- _Exercise brief_
Nothing but the lines from the one with "This screenshot has height=589, width=1024." through the end of the data should be set down, each exactly as written, and no picture should be included.
** Exercise inputs follows **
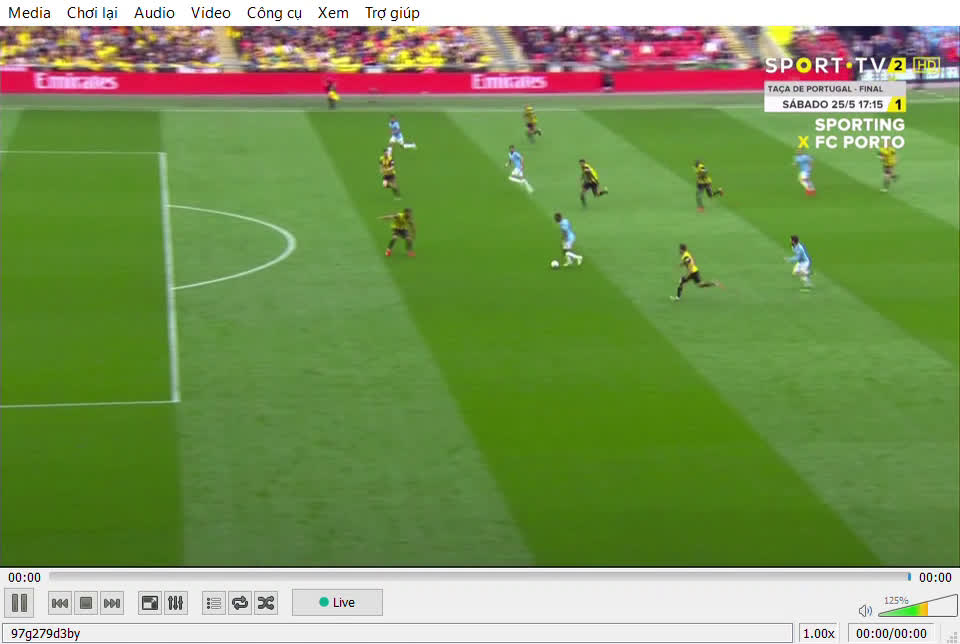
Task: Click the 00:00/00:00 time display
Action: [x=891, y=633]
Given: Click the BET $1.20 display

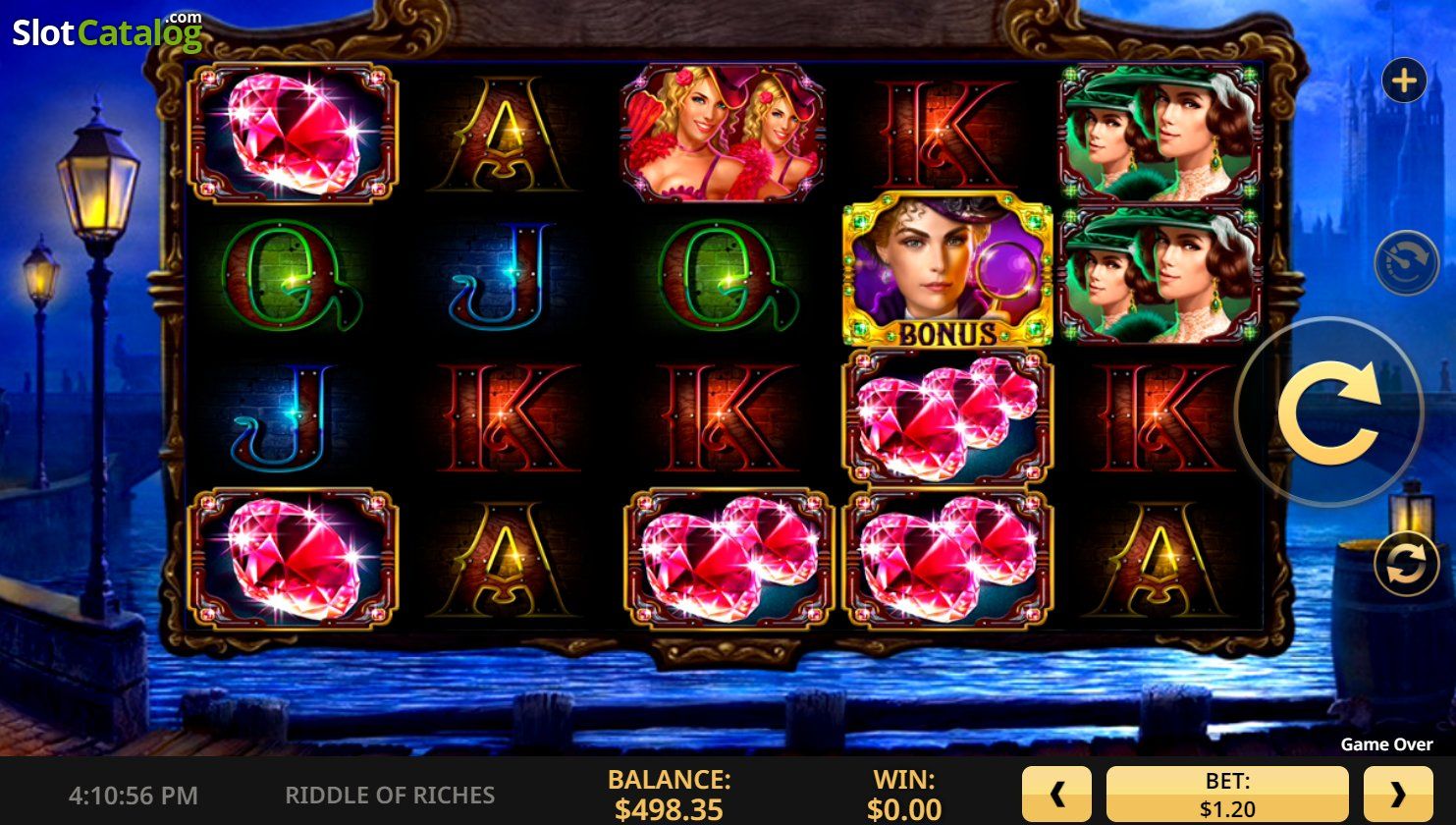Looking at the screenshot, I should point(1227,795).
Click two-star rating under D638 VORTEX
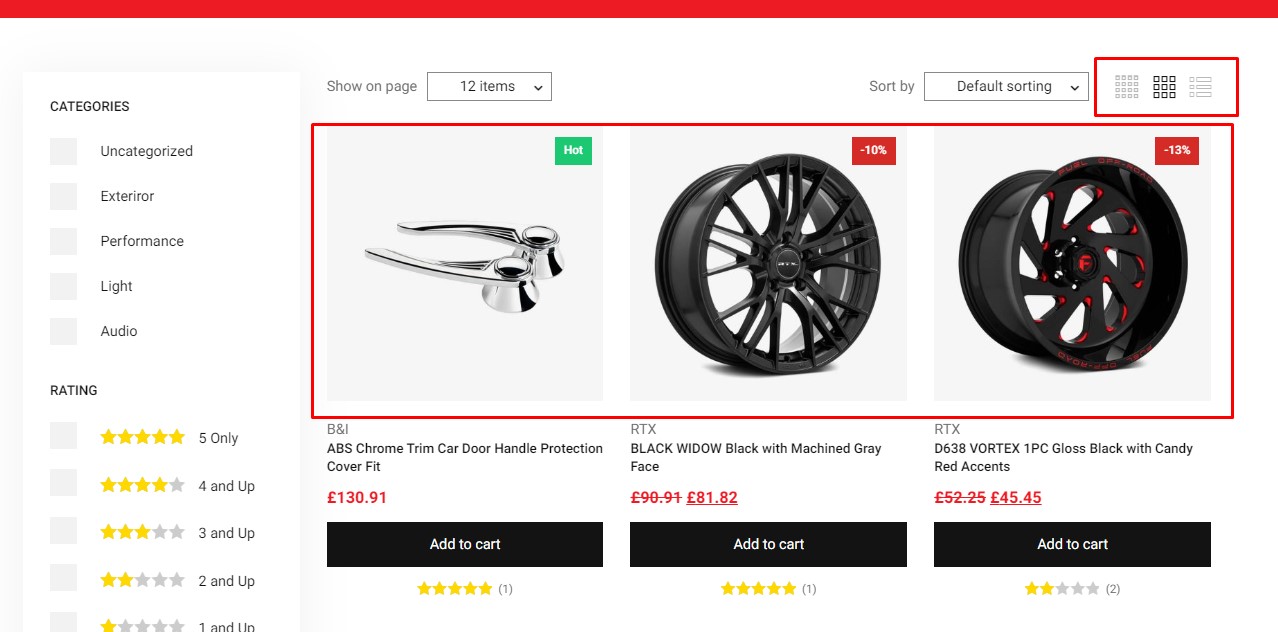This screenshot has width=1278, height=632. [x=1062, y=589]
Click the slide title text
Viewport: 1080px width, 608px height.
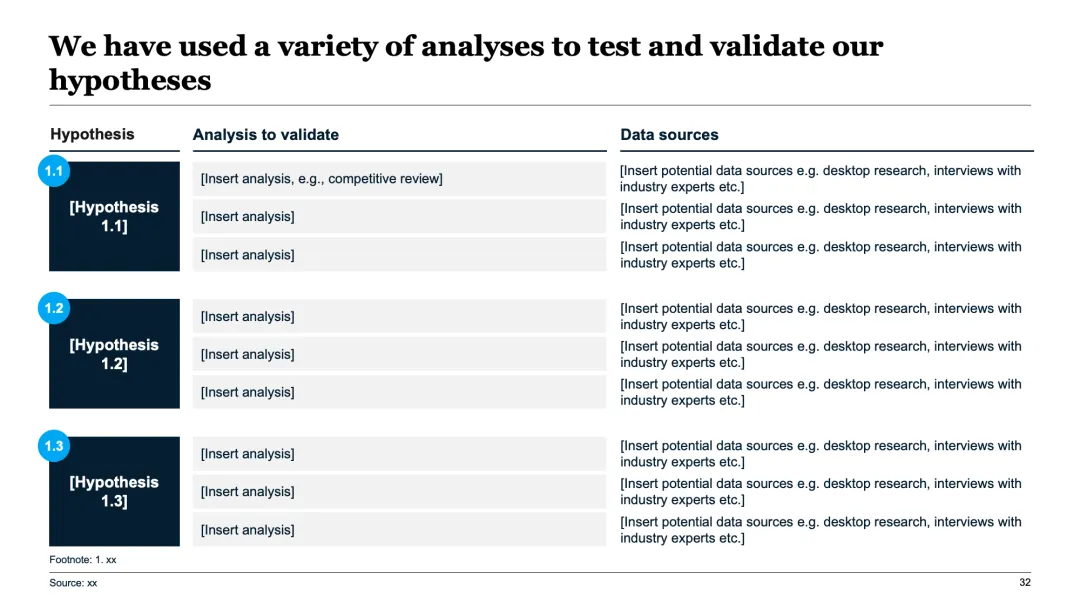coord(466,62)
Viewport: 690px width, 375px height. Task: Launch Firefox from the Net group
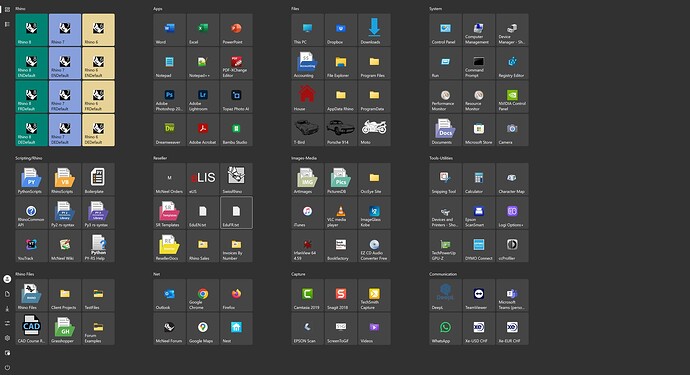click(236, 295)
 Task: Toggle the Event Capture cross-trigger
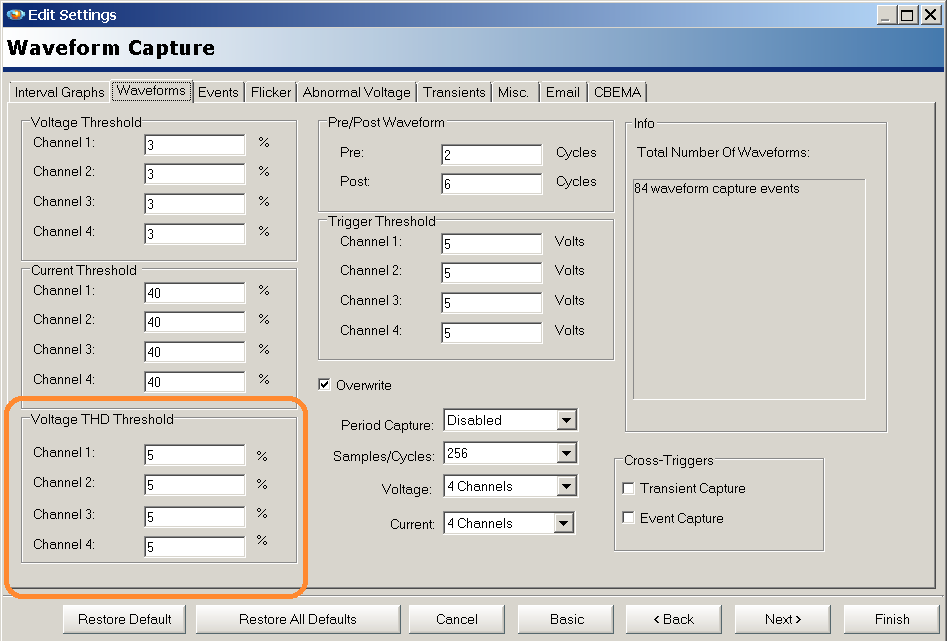(x=629, y=519)
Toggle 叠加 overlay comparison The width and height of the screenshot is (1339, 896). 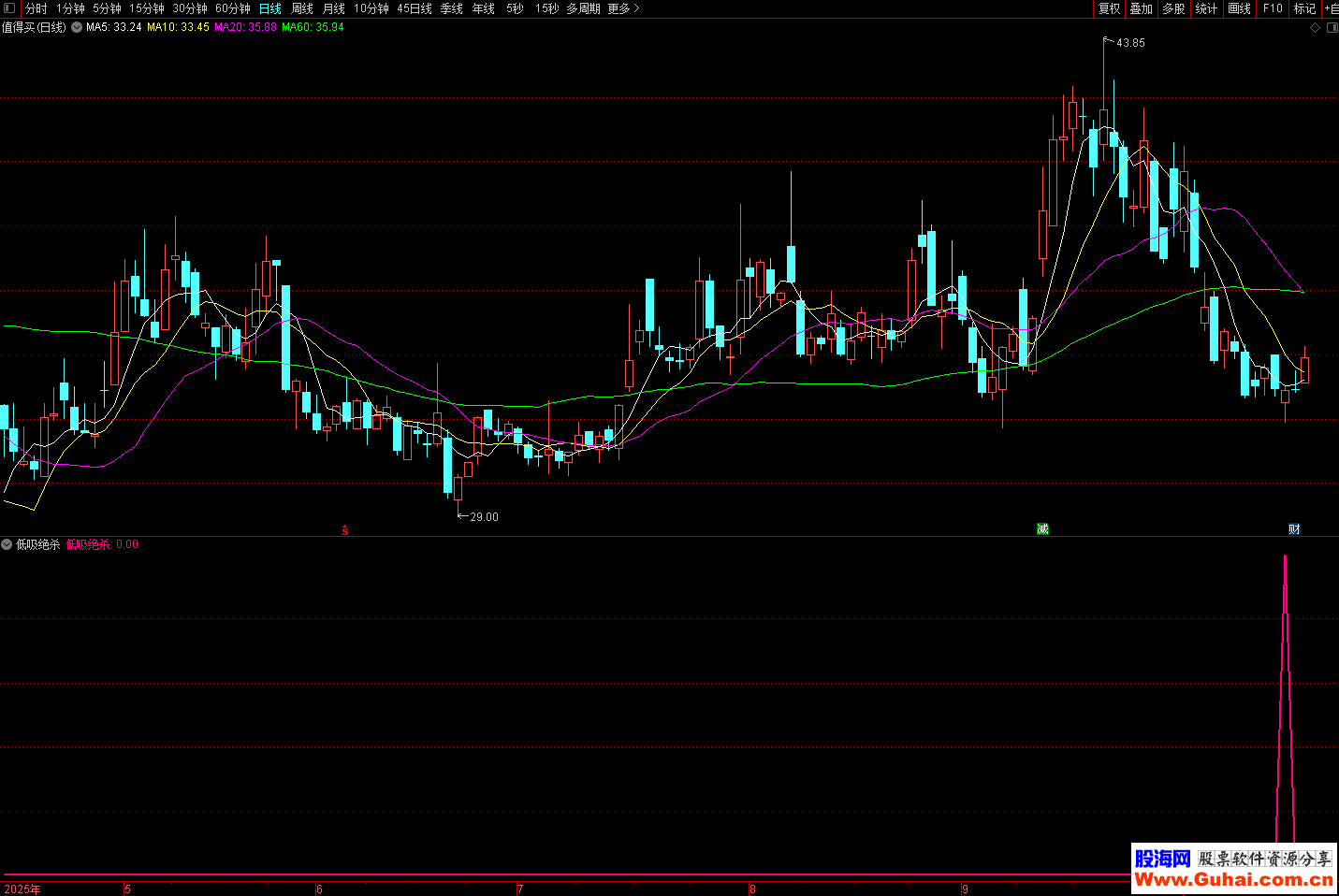[1141, 8]
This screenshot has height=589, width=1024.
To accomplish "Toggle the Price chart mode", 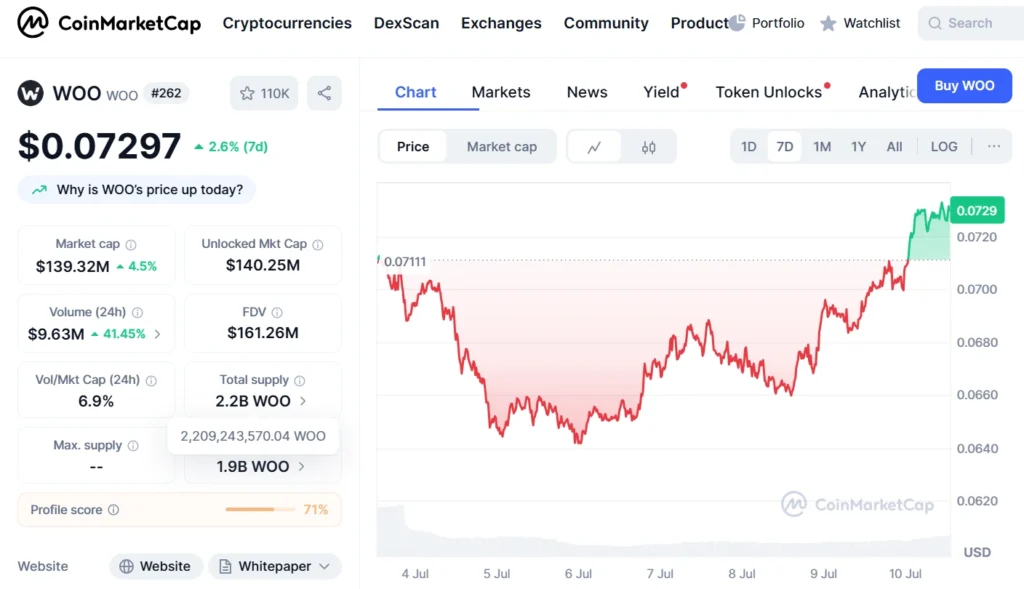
** End of Exercise inputs **
- _Expected answer_
This screenshot has height=589, width=1024.
To accomplish "Toggle the Price chart mode", 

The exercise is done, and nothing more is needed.